Leasing vs. Buying: Two Different Ways to Drive
Who doesn’t love that new car smell? Leasing a car gives you the flexibility of having that new car experience every few years. When you lease a car, your payments go towards the rental of the vehicle. It can be the cheaper option, with lower monthly payments and lower down payment options than many outright purchased vehicles.
Still trying to decide which option is right for you? Ask yourself the questions shown below.
How much do you drive each year?
Lease: An auto lease may be the perfect option for you if you tend to have shorter commutes. Auto leases typically include a mileage limit that can range anywhere between 10,000 to 15,000 a year. If you plan to exceed the set mileage limit then leasing may become the more costly option versus buying a car.
Buy: The beauty about buying a car is that it’s all yours. You can take it on as many road trips as you want without worrying about going over a yearly mileage limit. One thing to keep in mind is that the more you drive, the more you will have to think about getting maintenance done on your vehicle.

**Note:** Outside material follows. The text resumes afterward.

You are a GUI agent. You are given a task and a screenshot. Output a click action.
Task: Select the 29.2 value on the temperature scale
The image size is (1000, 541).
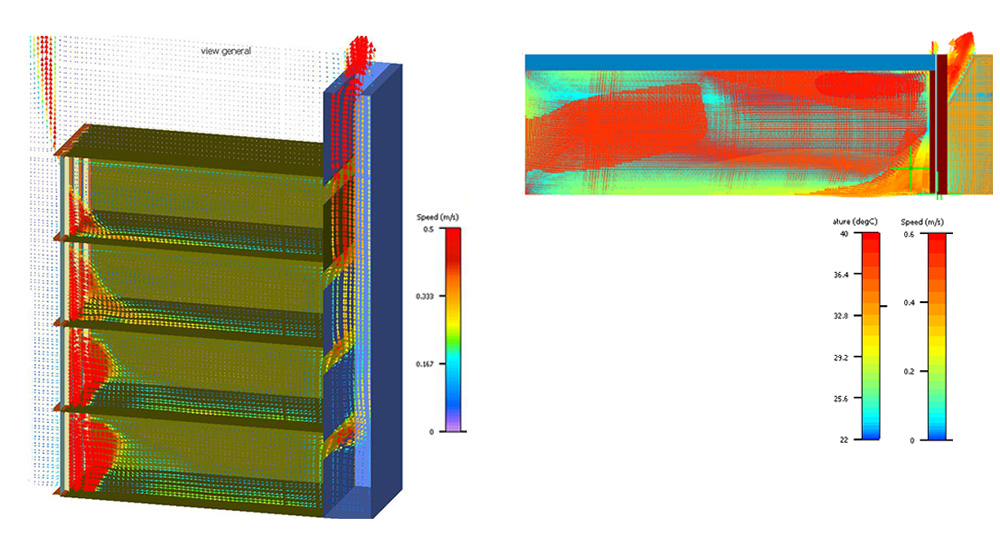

What’s the value of the car?
Lease: A new vehicle can lose up to 30 percent of its value the first year it is driven. When your lease expires, you have the option of switching to a vehicle with the latest and greatest features or you can choose to purchase. If you want to buy after the lease is up, it’s important to compare the car’s residual to its actual value. You may end up with a great deal if you’ve taken good care of your car.
Buy: A car can be a great asset, especially if its a make and model that holds value. If you want to personalize your car, then being a car owner might be the best option for you. Car owners can modify their vehicle to suit their taste and add value to it at the same time. Plus, once a car is paid off, the owner can choose to sell.
Note: Residual value is an estimate of how much the vehicle will be worth at the end of a lease.
Do you want to be responsible for maintenance?
Lease: If you hate paying for repairs, leases usually have a manufacturer’s warranty that covers most repairs for the duration of the lease.
Buy: When you purchase a car outright, the warranty eventually runs out and you will be responsible for any repairs your vehicle needs to stay in tiptop shape.